Wednesday, December 18, 2024

Community Invited to Visit New Artwork by TMCC Students and Local Artists

Truckee Meadows Community College art galleries are displaying four new exhibitions! This includes two local artists, a curated show by Professor Rossitza Todorova’s Galleries Practice class, and the ART 299 Advanced Photo Group Show instructed by Professor Dean Burton, accessible Monday, Nov. 14 – Thursday, Dec. 8 at four locations around the Dandini Campus. The exhibitions are free and open to the public. 

Create With the Heart, Build With the Mind

The Red Mountain Gallery, located on the third floor adjacent to Admissions, features Anomalous Behaviour of Helium at Absolute Zero and Other Ways to Win at Black Jack by Nicole Bernstein. Bernstein is a resident of Reno, and holds a bachelor of fine arts with a minor in art history from Columbus College of Art and Design in Columbus, Ohio. 

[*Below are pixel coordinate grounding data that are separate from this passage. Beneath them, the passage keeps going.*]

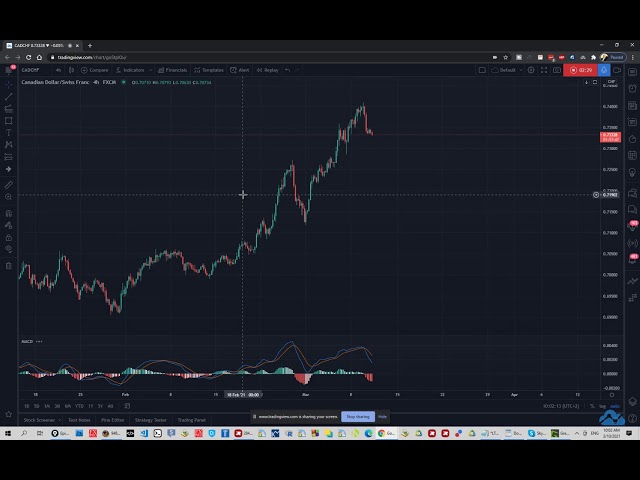Toggle hide all drawings eye icon
Viewport: 640px width, 480px height.
coord(9,250)
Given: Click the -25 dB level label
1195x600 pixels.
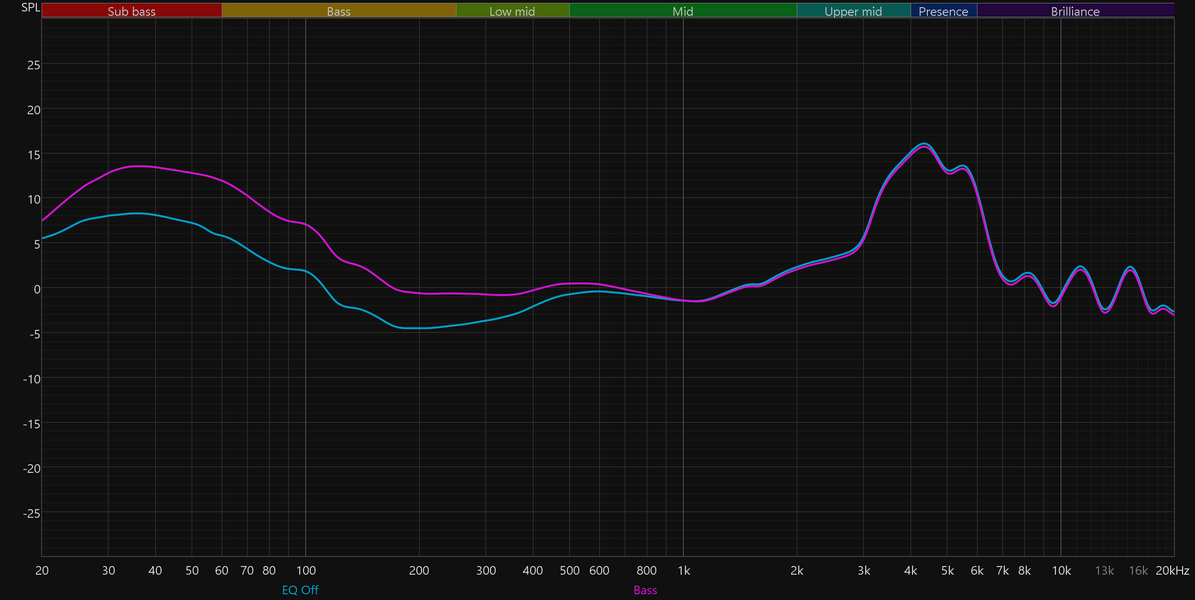Looking at the screenshot, I should [31, 513].
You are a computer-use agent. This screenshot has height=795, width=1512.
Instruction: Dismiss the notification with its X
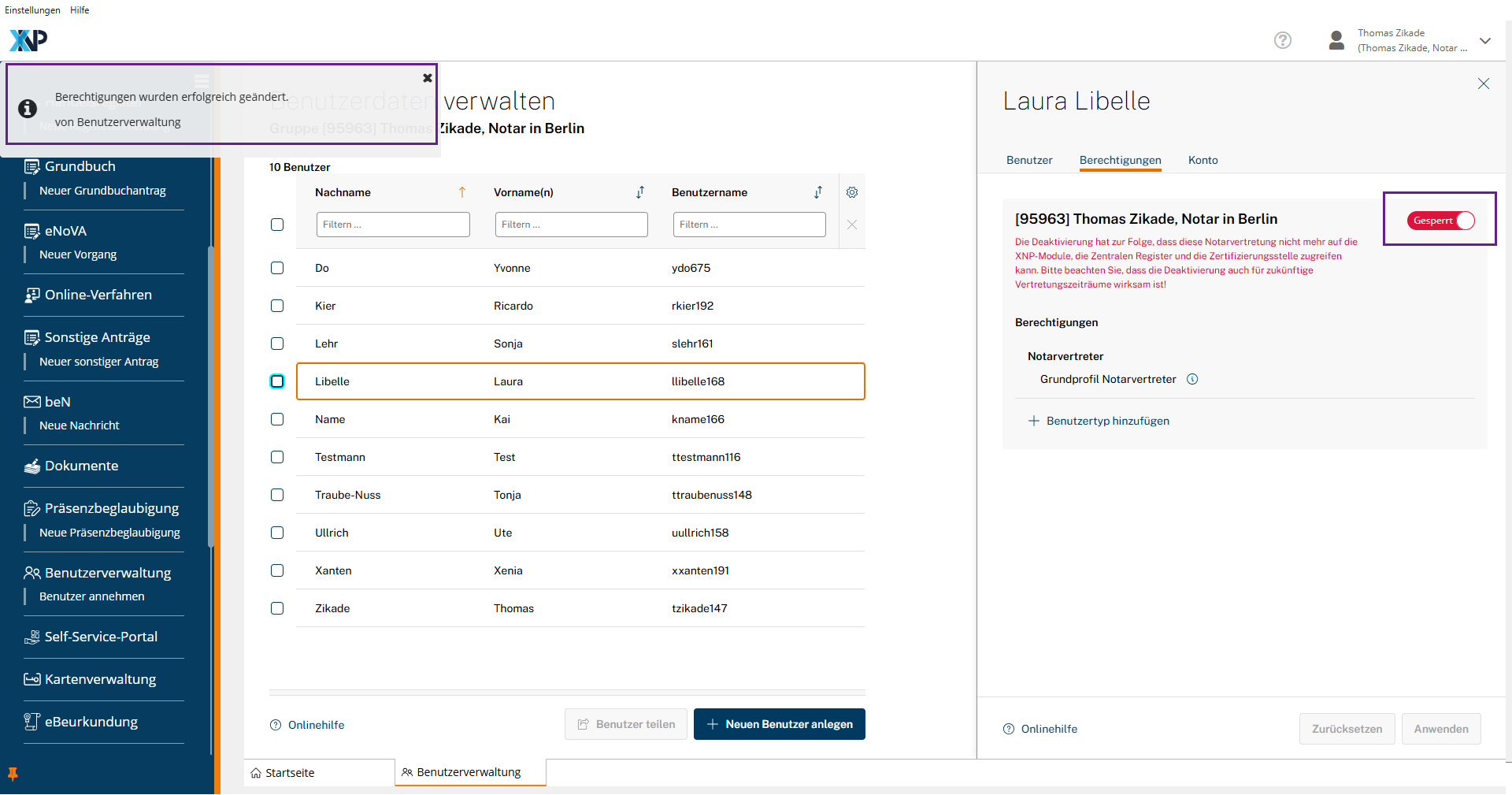pos(427,78)
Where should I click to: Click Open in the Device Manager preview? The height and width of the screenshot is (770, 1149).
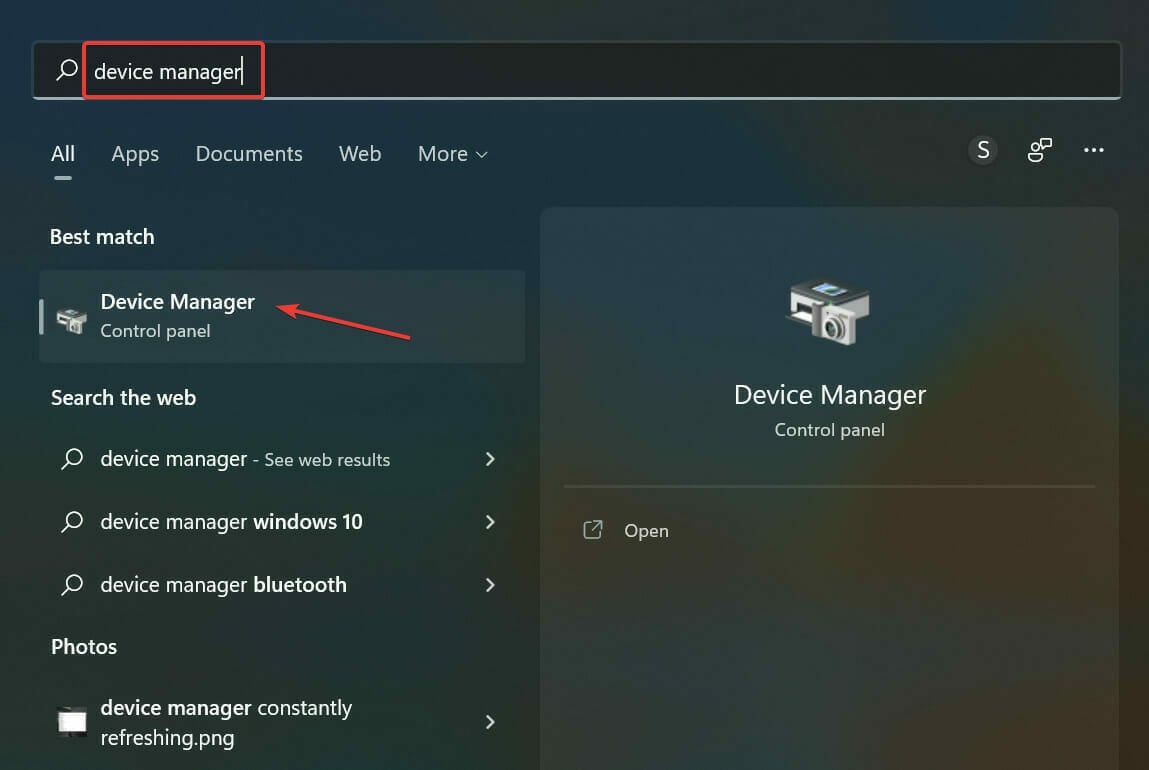click(646, 531)
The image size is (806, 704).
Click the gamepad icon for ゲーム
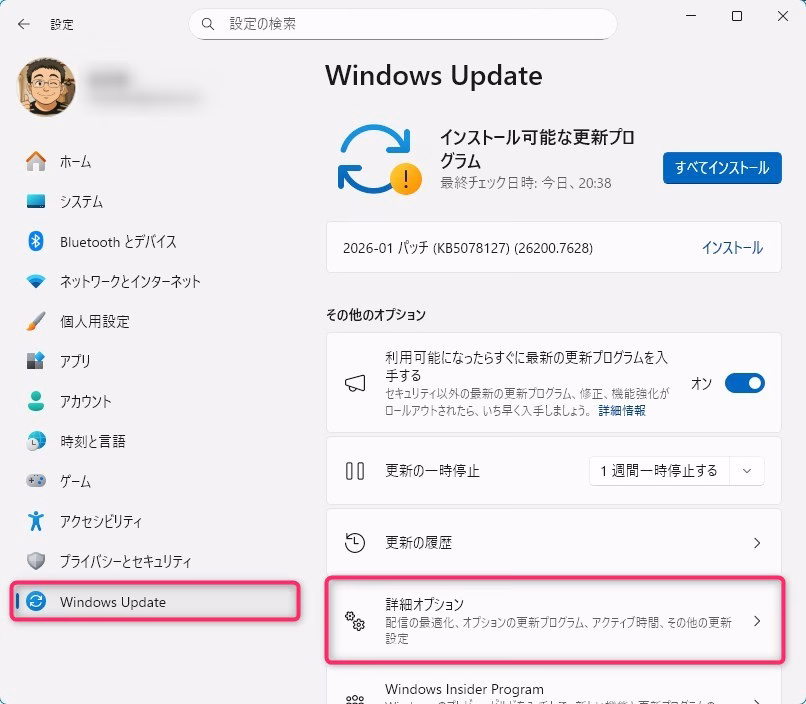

Her work has been shown in the Ohio region, most notably at the Columbus International Airport and the Lancaster Festival celebrating art and music in Lancaster, Ohio. Her artwork focuses on the human figure and its interactions with its immediate environment, and depicts our response to our surroundings as humans and how we simultaneously reflect and create our collective reality. This is the directing influence she uses while creating her pieces.

The Erik Lauritzen Gallery, located on the third floor of the Red Mountain Building near office 321, features Privacy Policy by Nathaniel Benjamin. Benjamin is a printmaker whose work examines the interaction between self and other. Raised mostly in the Midwest, his religious childhood inspired him to study mysticism and mythology; subjects that inform the mood of his craft as well as its imagery.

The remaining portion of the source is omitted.